Rare and Aged Wulongs:
- Gaba Cha: Gaba stands for Gamma-aminobutyric acid. To understand better the background of this tea, read this good article that Kevin wrote for The Tea House Times last year.
- Chi Ye from Guangdong, China. We learned that Kevin likes to use straight sided tea pots for infusing this Wulong as it seems to allow the large leaves the expansion they require.
- Intruder – Darjeeling 1st flush, Thurbo Tea Garden, AV2 cultivar, grown at 1850Metres
- Bai Rui Xiang, a Wuyi from Fujian
- Ping Lin Bao Zhong, Taiwan.
- Ali Shan, 1999 Charcoal (re-roasted every two years)
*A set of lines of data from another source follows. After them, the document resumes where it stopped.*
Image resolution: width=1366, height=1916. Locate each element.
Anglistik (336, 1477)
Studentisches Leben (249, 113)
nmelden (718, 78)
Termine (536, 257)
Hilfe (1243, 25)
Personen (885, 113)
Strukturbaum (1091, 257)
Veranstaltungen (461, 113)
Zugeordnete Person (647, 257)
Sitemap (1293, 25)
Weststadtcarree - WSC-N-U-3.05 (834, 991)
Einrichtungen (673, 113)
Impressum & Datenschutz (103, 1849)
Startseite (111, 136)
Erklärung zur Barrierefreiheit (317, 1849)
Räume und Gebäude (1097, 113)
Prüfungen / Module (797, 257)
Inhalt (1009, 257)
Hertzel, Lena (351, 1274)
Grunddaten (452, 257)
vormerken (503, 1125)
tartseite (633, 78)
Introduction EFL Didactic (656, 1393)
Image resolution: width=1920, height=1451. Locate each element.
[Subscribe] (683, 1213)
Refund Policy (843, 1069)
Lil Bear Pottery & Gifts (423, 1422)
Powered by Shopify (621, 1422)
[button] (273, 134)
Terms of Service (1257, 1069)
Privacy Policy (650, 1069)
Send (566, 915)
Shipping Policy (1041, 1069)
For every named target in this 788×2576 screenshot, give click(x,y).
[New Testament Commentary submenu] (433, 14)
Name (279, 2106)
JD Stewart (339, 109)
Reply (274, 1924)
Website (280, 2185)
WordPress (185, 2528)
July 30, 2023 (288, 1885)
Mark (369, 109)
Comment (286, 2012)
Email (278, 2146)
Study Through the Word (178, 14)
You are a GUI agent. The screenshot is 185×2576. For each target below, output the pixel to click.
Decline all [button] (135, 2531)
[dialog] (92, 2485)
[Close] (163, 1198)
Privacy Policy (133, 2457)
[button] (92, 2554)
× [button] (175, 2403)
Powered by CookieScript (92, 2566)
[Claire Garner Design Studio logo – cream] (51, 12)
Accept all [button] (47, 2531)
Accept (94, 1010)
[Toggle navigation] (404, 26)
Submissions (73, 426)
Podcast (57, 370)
- Bai Hao, (Oriental Beauty) 2013, Taiwan
Tea may not stimulate the pleasure centres of our brains, but there is no denying that it’s effect on our palates and the delight that we feel when we taste something of rare quality is satisfying in the highest degree. I’m working on expanding my catalogue of taste descriptors, letting loose some analogies and metaphors. When I next see Kevin, probably at the Camellia Sinensis Summer School, I’m going to dare him to adapt sports metaphors, genres of music or even investment jargon as taste descriptors. I know he’ll be up for the challenge!